Alice and Bob both share a passphrase (established in person, generated randomly from a diceware dictionary) and have agreed on a good password based key derivation function (say 5000 rounds of SHA-512 and take first 256-bits) and a symmetric encryption protocol (AES-256 randomized CTR mode). They want to use cloud services (like google drive or dropbox or amazon web services) to store their encrypted data, but only store the javascript encryption/decryption script on a local non-shared computer they keep secure. In principle, they could use a JS crypto library to run AES-256, store it in their web-browser as a browser extension. They could both have the same browser extension stored on both their computers that upon input of their passphrase will generate their key and can encrypt or decrypt messages/files for them.

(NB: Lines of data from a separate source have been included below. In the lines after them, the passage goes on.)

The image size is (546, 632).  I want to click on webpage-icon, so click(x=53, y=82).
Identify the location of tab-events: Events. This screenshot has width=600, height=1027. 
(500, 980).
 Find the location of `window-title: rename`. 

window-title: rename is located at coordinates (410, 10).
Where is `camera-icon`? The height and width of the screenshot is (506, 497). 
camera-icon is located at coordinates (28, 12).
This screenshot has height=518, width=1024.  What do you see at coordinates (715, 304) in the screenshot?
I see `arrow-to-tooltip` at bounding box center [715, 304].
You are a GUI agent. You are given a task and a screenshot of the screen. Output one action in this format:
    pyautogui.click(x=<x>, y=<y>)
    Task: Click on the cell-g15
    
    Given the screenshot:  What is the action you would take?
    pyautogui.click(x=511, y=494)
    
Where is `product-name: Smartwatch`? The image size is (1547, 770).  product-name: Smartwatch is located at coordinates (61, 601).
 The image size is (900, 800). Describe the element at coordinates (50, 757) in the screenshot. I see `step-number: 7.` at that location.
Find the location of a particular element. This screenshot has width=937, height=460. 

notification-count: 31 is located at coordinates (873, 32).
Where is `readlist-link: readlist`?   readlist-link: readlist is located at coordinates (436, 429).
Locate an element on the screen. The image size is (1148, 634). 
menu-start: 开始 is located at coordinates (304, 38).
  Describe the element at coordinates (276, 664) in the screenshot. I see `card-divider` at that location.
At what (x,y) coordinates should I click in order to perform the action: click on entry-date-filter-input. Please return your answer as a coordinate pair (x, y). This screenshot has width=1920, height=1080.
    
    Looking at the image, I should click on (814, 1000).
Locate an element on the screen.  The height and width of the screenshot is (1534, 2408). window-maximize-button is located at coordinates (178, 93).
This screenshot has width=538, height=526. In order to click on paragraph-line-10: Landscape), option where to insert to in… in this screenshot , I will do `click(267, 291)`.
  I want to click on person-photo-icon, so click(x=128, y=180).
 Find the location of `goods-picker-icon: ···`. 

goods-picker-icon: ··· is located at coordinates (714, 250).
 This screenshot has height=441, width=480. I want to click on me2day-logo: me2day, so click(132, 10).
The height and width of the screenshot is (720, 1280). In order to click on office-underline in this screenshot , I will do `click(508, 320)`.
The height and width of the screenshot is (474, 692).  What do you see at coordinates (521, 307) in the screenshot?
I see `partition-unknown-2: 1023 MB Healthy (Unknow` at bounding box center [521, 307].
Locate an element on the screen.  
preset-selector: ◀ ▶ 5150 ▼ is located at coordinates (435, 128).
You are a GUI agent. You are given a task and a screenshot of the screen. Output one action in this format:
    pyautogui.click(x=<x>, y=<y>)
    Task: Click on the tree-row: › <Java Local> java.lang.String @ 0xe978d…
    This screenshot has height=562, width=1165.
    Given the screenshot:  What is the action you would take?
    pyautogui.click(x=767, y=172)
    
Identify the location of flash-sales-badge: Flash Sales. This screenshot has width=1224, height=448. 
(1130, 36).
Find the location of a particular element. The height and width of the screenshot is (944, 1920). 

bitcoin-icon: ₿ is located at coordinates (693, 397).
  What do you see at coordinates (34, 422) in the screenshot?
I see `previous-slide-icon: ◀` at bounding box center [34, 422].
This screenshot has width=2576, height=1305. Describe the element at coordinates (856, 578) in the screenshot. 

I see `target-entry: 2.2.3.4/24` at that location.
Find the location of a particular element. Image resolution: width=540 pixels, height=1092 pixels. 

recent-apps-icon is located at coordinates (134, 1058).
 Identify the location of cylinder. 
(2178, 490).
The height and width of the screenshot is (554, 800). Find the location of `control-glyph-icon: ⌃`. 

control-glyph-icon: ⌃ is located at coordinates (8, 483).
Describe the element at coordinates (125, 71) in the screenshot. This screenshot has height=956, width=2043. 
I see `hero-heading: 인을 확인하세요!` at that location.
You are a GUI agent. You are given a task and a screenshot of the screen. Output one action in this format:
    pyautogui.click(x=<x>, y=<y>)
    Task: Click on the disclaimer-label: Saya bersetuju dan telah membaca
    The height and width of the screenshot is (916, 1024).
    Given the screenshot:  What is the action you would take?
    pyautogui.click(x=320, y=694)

In this sort of scenario, timing attacks on the client-side local key generation phase would be irrelevant - as long as no network information goes out when the key begins to be generated. Replay attacks may be of significance, though messages could contain an encrypted time-stamp (so if you repeated the message "Transfer $100 from Alice to Bob- sent: July 4th, 2013 at noon" you won't repeat the action if you already performed the action on July 4th). Yes it would be trivial for an attacker with access to a computer with the browser extension to maliciously modify it (e.g., add a keylogger and record/transmit the key to someone). But this is not that different from an attacker installing a keylogger on a compromised machine or downloading the source code for OpenSSL, compiling it, and replacing OpenSSL with a compromised version. Again, if the computer you are using for encryption/decryption is compromised, don't expect to be able to keep your cryptosystem secure.

Granted as a browser extension, you must be very careful that you don't accidentally leak information via AJAX calls. Your web browser works with a lot of javascript files being executed simultaneously. For example, let's say you wanted to AES encrypt your gmail messages. You go to mail.google.com press compose, start typing out your message in the compose window, finish your message, run your browser extension which replaces your plaintext in the message body with AES-encrypted ciphertext, and then press send. This is insecure. Gmail automatically sends your draft in the compose window to their servers via AJAX calls while you are typing it (to save as a draft in case your connection gets cut off).

---

PS: I deliberately have a flaw in my simple AES encryption scheme where no message authentication was present that would allow a man-in-the-middle to change a message "Attack at dawn" to "Attack at dusk" very easily. (Originally I wasn't going to point this out; but I'm trying to repeat the point that encryption is subtle").